`SQLite and Pandas`: `Exercise format examples`¶

Version 0.0.2

All of the header information is important. Please read it..

Topics number of exercises: This problem builds on your knowledge of Pandas and SQLite. It has 2 exercises numbered 0 to 1. There are 10 available points. However to earn 100% the threshold is 10 points. (Therefore once you hit 10 points you can stop. There is no extra credit for exceeding this threshold.)

Exercise ordering: Each exercise builds logically on previous exercises but you may solve them in any order. That is if you can't solve an exercise you can still move on and try the next one. Use this to your advantage as the exercises are not necessarily ordered in terms of difficulty. Higher point values generally indicate more difficult exercises.

Demo cells: Code cells starting with the comment ### Run Me!!! load results from prior exercises applied to the entire data set and use those to build demo inputs. These must be run for subsequent demos to work properly but they do not affect the test cells. The data loaded in these cells may be rather large (at least in terms of human readability). You are free to print or otherwise use Python to explore them but we may not print them in the starter code.

Debugging your code: Right before each exercise test cell there is a block of text explaining the variables available to you for debugging. You may use these to test your code and can print/display them as needed (careful when printing large objects you may want to print the head or chunks of rows at a time).

Exercise point breakdown:

Exercise 0 - : 5 point(s)
Exercise 1 - : 5 point(s)

Final reminders:

Submit after every exercise
Review the generated grade report after you submit to see what errors were returned
Stay calm, skip problems as needed and take short breaks at your leisure

### Global imports
import dill
from cse6040_devkit import plugins, utils
import sqlite3 
import pandas as pd 
import numpy as np

Introduction¶

This notebook is to familiarize students with the format for SQLite and Pandas based exercises. The implementation of these examples is very simple. Much simpler than you should expect on an exam. Throughout this notebook the "narrative" will be interrupted by explanation on what you will expect to see.

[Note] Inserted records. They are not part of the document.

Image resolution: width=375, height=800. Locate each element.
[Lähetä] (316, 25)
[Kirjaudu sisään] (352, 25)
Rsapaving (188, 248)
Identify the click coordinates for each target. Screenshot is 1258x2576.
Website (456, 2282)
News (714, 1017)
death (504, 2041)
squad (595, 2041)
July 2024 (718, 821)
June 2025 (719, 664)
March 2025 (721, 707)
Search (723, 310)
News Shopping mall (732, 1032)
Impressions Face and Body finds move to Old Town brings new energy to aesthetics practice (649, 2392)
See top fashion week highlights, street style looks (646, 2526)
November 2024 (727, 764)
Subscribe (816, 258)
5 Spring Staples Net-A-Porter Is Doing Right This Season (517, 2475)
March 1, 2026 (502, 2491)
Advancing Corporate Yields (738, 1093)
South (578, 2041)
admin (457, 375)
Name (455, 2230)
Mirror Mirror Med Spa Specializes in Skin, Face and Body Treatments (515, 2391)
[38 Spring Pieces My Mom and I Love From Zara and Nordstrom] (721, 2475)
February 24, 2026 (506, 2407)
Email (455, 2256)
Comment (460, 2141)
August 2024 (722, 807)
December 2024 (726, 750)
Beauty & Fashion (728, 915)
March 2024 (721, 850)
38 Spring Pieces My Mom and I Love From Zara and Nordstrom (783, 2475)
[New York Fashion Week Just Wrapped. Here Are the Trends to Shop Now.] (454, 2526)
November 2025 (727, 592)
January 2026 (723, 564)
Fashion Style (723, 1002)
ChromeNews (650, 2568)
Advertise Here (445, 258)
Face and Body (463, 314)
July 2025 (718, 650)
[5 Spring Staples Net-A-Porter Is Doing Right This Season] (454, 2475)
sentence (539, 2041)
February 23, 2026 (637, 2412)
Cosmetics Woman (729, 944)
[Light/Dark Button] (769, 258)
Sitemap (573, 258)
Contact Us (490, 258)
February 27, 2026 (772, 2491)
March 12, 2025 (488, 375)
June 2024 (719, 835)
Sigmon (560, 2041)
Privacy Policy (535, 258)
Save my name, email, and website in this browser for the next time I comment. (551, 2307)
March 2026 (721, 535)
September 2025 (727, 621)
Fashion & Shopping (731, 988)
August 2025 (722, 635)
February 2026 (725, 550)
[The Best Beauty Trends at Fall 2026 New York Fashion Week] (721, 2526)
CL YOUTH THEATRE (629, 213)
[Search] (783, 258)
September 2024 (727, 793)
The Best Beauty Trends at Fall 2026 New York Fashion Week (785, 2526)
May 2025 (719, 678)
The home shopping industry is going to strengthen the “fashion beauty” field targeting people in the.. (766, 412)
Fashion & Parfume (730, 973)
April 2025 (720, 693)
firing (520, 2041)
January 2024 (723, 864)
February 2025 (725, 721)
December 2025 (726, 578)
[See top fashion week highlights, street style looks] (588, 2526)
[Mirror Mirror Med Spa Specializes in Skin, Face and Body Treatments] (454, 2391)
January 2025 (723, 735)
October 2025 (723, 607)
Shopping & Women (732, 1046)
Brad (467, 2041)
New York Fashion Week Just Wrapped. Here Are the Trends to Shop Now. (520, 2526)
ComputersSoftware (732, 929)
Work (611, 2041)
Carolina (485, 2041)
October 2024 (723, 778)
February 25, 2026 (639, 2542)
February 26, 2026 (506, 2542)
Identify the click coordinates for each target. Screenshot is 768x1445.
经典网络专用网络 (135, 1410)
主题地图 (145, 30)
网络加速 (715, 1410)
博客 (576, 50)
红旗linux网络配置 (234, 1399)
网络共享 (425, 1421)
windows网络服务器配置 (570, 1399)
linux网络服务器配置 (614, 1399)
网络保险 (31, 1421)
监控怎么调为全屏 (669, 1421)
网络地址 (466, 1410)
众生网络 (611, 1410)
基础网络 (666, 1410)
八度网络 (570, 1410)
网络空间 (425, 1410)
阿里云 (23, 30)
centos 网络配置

Data for SQLite exercises¶

There will be a database connection and some details about the relavent tables given in the introduction. You are going to run queries against a similarly structured connection, so it's a good idea to familiarize yourself with the basics to get a sense of what you're working with.

For this example we have a SQLite connection to star_wars.db which contains a bunch of fact tables about the Star Wars film franchise.

conn = sqlite3.connect('resource/asnlib/publicdata/star_wars.db')

pd.read_sql('SELECT * FROM quotes LIMIT 5', conn)

Of particular interest to us is the quotes table. The context is that character_name spoke the quote in the source (film). The primary key for the table is id. The character_name values are expected to contain duplicates, indicating multiple quotes associated with a single character.

SQLite exercise format¶

For these exercises we will ask you to complete a function that returns a string. That string is a SQLite query. In the most basic case the function will take no parameters and you can just return a static string. Since you're returning a query, there isn't a feasible option to solve this type of exercise with Pandas.

Possible variations

Inputs to customize the query
Input validation (i.e. raise an error if a given input doesn't meet a condition)

You will not see

A connection as an input
Table creation
Data inserts/deletes/updates

You're free to work with connections and Pandas to debug. The demos are set up to execute your query. You can use the same pattern for checking against the test data. You don't need to include either of the following in your solution.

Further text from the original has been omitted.